== Activity ==
Each line that includes the word "computer" should be copied from the records.

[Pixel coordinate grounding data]

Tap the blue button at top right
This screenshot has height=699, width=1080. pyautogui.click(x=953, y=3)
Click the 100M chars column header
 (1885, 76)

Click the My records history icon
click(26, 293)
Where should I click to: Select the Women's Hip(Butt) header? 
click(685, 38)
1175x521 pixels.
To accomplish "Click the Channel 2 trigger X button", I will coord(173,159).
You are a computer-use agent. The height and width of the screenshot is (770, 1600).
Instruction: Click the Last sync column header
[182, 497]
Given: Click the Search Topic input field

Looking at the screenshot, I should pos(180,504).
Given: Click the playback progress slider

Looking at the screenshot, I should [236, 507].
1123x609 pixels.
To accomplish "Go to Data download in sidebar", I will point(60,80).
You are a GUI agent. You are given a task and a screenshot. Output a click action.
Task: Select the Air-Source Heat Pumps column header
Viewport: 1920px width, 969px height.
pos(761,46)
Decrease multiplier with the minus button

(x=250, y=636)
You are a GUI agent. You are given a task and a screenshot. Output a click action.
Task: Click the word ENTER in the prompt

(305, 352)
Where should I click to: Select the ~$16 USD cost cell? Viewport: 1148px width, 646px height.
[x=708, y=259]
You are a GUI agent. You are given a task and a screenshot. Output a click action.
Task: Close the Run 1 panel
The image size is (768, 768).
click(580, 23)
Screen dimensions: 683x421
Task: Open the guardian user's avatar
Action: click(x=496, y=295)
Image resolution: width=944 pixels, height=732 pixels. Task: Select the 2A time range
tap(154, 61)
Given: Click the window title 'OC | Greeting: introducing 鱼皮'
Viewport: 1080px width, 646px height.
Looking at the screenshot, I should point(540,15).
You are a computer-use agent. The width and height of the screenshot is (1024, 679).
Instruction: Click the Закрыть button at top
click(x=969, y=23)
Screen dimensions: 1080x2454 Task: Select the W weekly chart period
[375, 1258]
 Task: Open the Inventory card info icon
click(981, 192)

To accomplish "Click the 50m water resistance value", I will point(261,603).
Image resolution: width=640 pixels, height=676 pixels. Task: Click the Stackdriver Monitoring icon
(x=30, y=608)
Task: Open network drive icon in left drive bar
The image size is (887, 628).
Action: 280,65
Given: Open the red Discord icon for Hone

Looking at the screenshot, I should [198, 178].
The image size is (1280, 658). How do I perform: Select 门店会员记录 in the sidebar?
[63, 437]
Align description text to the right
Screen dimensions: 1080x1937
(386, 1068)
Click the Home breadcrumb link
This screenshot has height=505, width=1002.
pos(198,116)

== Exercise response ==
You are a computer-use agent. The height and width of the screenshot is (770, 1600).
You are a computer-use agent. The width and height of the screenshot is (1024, 679).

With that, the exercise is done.